[DATA RECORDS Boundary: Start]

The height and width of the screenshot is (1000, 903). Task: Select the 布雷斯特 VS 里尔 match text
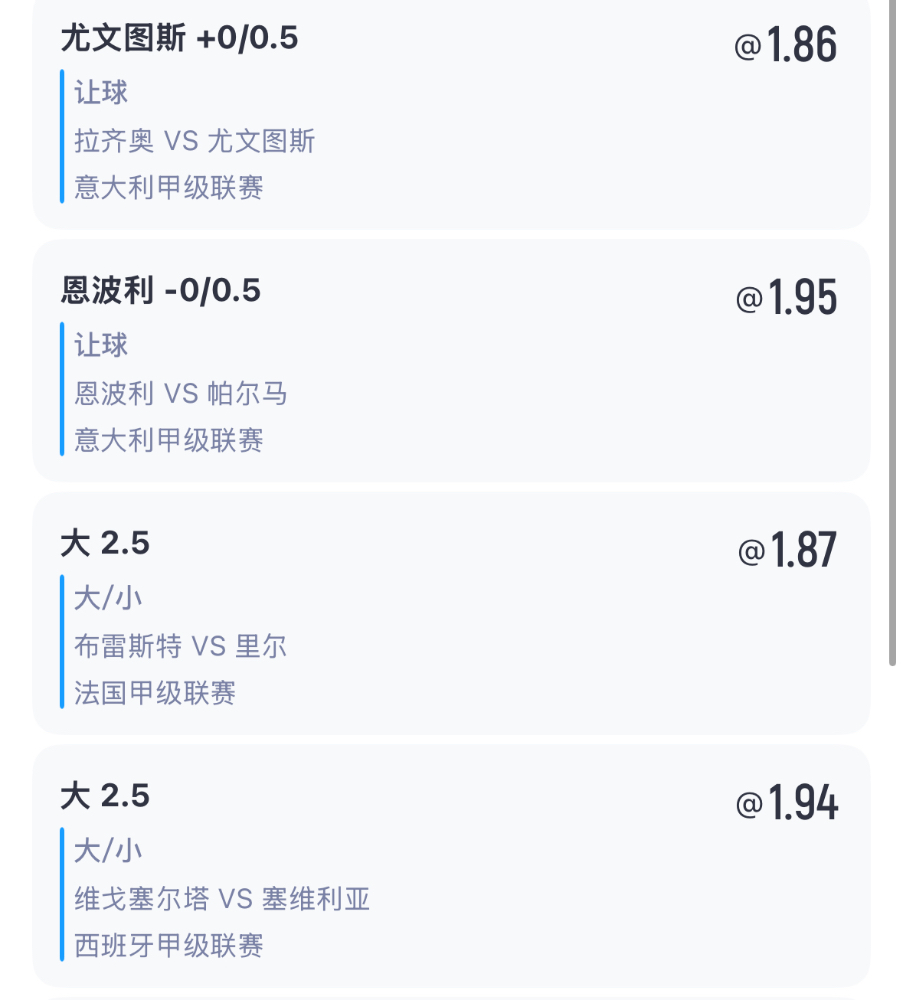click(x=180, y=646)
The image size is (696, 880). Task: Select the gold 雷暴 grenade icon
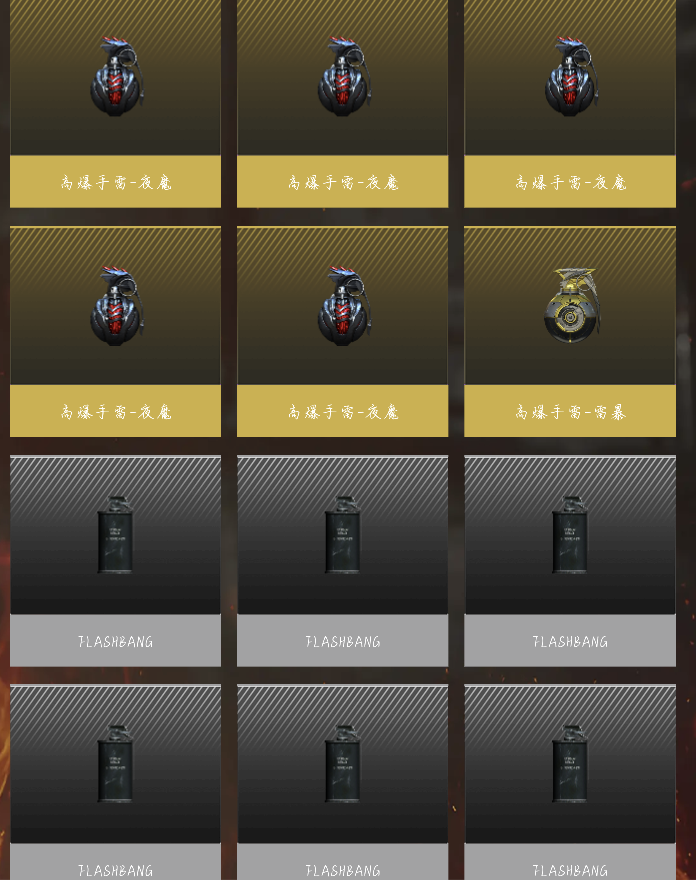(570, 305)
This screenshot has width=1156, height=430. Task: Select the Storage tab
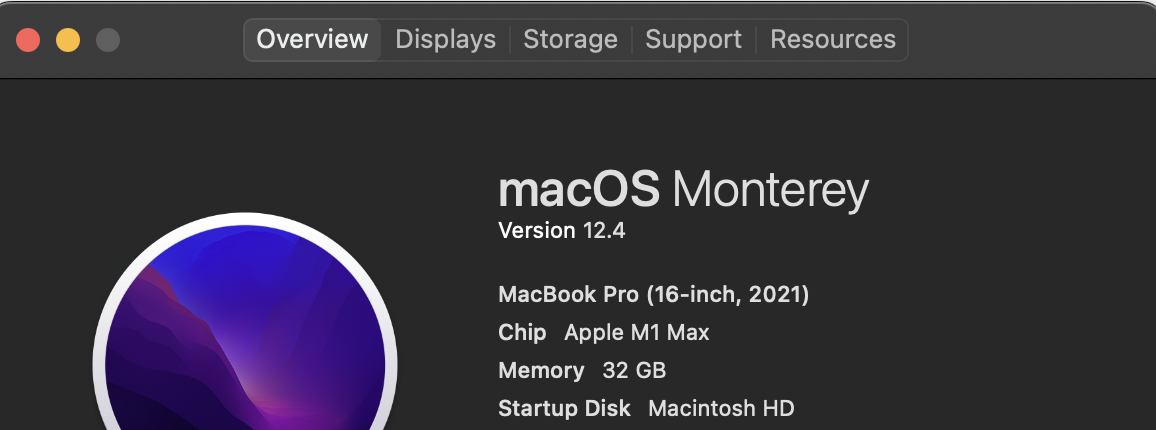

[DATA RECORDS Boundary: End]

TASK DESCRIPTION - The records above must be repeated in full and exactly, but without any of the pictures.

FINISHED TASK -
The height and width of the screenshot is (1000, 903). Task: Select the 布雷斯特 VS 里尔 match text
click(x=180, y=646)
The image size is (696, 880). Task: Select the gold 雷暴 grenade icon
(570, 305)
This screenshot has width=1156, height=430. Task: Select the Storage tab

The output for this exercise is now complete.